[Problem details]: Could the lines from the one with "Click Remove-PoshRat.ps1 file entry" through the end of the listing be restated exactly, with nothing else included?

** Opening Provided material block **

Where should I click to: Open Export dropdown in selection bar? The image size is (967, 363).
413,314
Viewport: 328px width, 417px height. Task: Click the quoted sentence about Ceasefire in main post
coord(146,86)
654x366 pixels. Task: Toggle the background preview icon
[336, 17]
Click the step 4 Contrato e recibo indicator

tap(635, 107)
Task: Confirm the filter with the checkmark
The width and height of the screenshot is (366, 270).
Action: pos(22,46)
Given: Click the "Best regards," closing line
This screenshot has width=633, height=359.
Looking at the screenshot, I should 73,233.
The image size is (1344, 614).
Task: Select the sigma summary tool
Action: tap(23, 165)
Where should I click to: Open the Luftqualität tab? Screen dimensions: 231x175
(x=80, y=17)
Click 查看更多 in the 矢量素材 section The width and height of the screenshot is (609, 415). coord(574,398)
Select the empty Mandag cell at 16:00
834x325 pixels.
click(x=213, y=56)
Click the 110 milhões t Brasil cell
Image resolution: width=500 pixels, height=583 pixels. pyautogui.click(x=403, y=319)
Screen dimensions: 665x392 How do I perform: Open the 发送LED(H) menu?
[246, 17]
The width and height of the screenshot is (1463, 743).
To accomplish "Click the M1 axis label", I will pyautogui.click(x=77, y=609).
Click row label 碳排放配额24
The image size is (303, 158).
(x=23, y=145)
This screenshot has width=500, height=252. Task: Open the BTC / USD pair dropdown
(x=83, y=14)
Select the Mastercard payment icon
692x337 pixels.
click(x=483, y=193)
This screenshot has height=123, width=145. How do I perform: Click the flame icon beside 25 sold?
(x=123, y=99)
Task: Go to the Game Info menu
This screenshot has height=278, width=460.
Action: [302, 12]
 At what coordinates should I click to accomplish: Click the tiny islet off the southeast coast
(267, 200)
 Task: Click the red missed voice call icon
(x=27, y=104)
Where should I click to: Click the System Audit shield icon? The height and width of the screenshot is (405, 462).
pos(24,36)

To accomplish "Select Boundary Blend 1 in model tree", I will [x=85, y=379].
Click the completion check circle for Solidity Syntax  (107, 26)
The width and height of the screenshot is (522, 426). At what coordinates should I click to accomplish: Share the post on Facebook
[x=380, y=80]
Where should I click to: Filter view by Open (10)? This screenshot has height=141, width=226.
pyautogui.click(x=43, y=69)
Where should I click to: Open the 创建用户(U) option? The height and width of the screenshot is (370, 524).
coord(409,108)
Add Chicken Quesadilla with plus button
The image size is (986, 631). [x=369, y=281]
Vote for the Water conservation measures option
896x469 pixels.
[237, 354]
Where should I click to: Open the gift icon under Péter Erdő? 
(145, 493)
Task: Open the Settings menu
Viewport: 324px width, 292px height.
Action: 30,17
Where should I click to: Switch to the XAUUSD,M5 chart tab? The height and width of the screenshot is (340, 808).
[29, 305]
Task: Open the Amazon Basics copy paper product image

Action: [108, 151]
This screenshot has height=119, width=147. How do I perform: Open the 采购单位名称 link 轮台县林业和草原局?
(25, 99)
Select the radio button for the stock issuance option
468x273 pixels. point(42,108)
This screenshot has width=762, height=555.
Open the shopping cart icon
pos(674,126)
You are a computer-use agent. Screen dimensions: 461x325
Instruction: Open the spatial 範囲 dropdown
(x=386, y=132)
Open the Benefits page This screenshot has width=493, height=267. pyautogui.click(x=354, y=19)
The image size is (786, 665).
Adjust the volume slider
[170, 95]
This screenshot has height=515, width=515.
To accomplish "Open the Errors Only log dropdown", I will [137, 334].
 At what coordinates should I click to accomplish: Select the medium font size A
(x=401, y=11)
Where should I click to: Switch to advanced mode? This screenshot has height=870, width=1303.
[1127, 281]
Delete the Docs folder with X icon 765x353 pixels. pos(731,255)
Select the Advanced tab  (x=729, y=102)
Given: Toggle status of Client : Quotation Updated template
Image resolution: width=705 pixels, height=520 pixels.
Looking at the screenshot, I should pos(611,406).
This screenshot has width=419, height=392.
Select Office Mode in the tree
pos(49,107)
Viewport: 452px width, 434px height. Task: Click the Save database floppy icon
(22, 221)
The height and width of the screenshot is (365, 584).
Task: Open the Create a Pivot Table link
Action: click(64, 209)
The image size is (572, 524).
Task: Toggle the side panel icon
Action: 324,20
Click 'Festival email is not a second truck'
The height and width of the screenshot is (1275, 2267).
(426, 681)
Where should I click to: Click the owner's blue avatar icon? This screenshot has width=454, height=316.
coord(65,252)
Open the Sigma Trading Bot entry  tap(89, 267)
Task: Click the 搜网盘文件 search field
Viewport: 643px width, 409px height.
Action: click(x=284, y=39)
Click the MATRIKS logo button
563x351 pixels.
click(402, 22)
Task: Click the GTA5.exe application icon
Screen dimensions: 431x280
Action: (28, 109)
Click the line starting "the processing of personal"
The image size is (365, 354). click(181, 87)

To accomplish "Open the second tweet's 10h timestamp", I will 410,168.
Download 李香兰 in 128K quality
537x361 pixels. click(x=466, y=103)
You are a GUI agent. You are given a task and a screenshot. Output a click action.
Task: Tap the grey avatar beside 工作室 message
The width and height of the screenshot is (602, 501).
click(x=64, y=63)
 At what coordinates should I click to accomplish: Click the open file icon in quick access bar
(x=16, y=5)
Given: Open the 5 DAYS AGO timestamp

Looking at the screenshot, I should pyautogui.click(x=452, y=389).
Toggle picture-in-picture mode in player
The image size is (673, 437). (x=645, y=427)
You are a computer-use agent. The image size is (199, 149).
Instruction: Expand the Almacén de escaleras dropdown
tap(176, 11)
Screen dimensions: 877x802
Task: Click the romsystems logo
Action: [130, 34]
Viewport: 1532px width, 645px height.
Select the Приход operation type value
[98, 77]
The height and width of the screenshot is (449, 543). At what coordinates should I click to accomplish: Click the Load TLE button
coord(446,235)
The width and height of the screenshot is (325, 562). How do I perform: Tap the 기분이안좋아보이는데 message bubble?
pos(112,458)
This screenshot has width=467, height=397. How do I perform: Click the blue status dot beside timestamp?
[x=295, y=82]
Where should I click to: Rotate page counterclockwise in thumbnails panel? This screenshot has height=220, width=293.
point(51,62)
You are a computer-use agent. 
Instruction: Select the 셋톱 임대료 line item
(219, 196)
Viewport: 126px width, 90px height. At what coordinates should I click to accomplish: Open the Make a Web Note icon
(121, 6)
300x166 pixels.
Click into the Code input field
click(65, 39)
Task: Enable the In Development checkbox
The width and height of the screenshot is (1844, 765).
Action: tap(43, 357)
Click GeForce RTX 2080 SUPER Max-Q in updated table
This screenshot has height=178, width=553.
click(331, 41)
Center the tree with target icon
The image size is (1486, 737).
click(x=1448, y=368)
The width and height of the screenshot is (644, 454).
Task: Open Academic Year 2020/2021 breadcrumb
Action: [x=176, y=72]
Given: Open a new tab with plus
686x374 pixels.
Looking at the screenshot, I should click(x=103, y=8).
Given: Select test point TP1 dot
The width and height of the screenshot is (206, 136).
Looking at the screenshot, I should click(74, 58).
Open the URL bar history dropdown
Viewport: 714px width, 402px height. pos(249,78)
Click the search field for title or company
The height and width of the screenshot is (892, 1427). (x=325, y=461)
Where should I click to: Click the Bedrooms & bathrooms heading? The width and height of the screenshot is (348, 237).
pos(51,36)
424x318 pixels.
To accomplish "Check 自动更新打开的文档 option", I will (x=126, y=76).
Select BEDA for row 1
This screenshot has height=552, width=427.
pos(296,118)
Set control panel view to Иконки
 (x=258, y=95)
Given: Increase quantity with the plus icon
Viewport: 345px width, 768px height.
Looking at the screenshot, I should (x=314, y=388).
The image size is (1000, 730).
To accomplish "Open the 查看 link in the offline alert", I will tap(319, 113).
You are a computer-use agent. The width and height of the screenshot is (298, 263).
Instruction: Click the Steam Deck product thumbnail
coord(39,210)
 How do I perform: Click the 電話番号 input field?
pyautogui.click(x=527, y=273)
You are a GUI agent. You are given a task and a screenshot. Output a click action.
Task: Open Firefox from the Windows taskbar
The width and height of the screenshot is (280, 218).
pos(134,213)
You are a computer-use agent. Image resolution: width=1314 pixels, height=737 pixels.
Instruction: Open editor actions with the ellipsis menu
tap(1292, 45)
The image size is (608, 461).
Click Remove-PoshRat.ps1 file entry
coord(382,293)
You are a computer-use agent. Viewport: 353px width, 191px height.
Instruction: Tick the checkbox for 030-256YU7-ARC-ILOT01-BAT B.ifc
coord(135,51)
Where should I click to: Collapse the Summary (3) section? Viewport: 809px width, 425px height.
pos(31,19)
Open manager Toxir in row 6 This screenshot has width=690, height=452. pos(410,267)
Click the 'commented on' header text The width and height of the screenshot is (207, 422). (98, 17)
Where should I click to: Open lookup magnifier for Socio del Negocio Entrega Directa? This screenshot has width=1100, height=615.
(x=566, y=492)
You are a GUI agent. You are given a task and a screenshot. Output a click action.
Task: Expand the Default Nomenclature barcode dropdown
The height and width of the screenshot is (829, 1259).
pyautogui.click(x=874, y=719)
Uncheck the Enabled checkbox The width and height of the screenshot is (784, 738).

** Closing Provided material block **

[Exercise solution]:
Click Remove-PoshRat.ps1 file entry
coord(382,293)
You are a computer-use agent. Viewport: 353px width, 191px height.
Instruction: Tick the checkbox for 030-256YU7-ARC-ILOT01-BAT B.ifc
coord(135,51)
Where should I click to: Collapse the Summary (3) section? Viewport: 809px width, 425px height.
pos(31,19)
Open manager Toxir in row 6 This screenshot has width=690, height=452. pos(410,267)
Click the 'commented on' header text The width and height of the screenshot is (207, 422). (98, 17)
Where should I click to: Open lookup magnifier for Socio del Negocio Entrega Directa? This screenshot has width=1100, height=615.
(x=566, y=492)
You are a GUI agent. You are given a task and a screenshot. Output a click action.
Task: Expand the Default Nomenclature barcode dropdown
The height and width of the screenshot is (829, 1259).
pyautogui.click(x=874, y=719)
Uncheck the Enabled checkbox The width and height of the screenshot is (784, 738).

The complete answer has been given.